James Buchanan

— 15th President of the United States —

View full portraits at:
National Portrait Gallery or the White House Presidential Portrait Gallery


ELECTED FROM: Pennsylvania
March 4, 1857 – March 3, 1861

BORN: April 23, 1791
Franklin County, Pennsylvania
June 1, 1868, Lancaster, Pennsylvania

James Buchanan was the oldest of 11 children. He was born in Cove Gap, Pennsylvania in a log cabin. As a youngster, he worked in his father's store. He learned arithmetic by making change for customers. He went to Dickinson College, where he graduated at age 18. Then he went on to study law and built a successful practice.

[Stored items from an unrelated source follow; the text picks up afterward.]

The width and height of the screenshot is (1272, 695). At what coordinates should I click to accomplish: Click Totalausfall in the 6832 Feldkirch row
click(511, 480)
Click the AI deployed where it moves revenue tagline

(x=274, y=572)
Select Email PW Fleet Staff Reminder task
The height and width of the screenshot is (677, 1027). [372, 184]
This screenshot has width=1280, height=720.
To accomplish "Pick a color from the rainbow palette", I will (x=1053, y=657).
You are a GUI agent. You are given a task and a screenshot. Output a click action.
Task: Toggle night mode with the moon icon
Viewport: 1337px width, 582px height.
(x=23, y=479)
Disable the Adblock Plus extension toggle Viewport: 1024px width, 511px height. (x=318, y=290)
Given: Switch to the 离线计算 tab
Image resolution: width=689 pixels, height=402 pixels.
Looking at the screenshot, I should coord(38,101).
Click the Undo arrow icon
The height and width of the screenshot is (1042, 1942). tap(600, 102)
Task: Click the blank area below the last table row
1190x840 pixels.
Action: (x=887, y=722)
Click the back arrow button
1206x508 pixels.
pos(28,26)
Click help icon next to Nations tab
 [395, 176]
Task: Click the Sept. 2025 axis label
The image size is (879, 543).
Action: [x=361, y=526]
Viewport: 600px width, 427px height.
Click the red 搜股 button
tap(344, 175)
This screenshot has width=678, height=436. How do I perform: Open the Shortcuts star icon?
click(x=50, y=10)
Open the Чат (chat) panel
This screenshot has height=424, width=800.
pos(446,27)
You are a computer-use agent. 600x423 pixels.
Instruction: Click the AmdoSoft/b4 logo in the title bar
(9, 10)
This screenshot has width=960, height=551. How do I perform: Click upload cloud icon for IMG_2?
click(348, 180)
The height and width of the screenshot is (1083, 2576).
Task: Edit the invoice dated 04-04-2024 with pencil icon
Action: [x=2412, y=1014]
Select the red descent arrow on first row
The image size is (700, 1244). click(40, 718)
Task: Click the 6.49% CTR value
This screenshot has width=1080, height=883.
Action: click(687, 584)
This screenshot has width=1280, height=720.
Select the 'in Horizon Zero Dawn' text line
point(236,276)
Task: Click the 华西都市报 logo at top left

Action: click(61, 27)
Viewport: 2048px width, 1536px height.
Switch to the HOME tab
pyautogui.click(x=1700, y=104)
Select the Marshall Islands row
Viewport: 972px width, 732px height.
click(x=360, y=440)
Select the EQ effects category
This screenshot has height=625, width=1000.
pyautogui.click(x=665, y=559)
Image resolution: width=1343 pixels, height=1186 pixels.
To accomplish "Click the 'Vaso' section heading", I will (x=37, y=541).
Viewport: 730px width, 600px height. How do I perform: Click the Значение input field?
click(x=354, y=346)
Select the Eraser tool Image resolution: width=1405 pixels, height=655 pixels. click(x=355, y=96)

Buchanan's most distinctive feature was a neck that stayed slightly cocked to the left. It was the result of one eye being near-sighted and the other eye being far-sighted. To make up for the difference, he developed the habit of tilting his neck to the left and partially closing one eye.

Even though he was a lawyer, James Buchanan was interested in politics. He started out in politics as a member of the Pennsylvania legislature, then he became a representative in Congress, a minister to Russia, a United States senator, Secretary of State, and then a minister to England.

Buchanan lent money freely to those in need and was very charitable toward the poor. While president, he was very careful to avoid anything that might seem unethical. He refused all offers of free transportation and turned all gifts over to the Patent Office.

In 1856, he was elected to the presidency. As president, he struggled with the slavery issue. He believed that the southern states had no right to secede, but at the same time, the federal government had no right to stop them. Therefore, he did nothing to stop the South from forming a new country called the Confederate States of America. Even after South Carolina seceded, President Buchanan did nothing. But others in Washington did. While Buchanan was in office, Minnesota was admitted as the 32nd state, the transAtlantic cable was completed, Oregon was admitted as the 33rd state, and Pony Express service began between St. Joseph, Missouri and Sacramento, California.

Because of his lack of action on the slavery issue, he was rejected by all political parties in both the North and South. He handed over the reins of government to Abraham Lincoln and returned to his Pennsylvania home. He died there on June 1, 1868.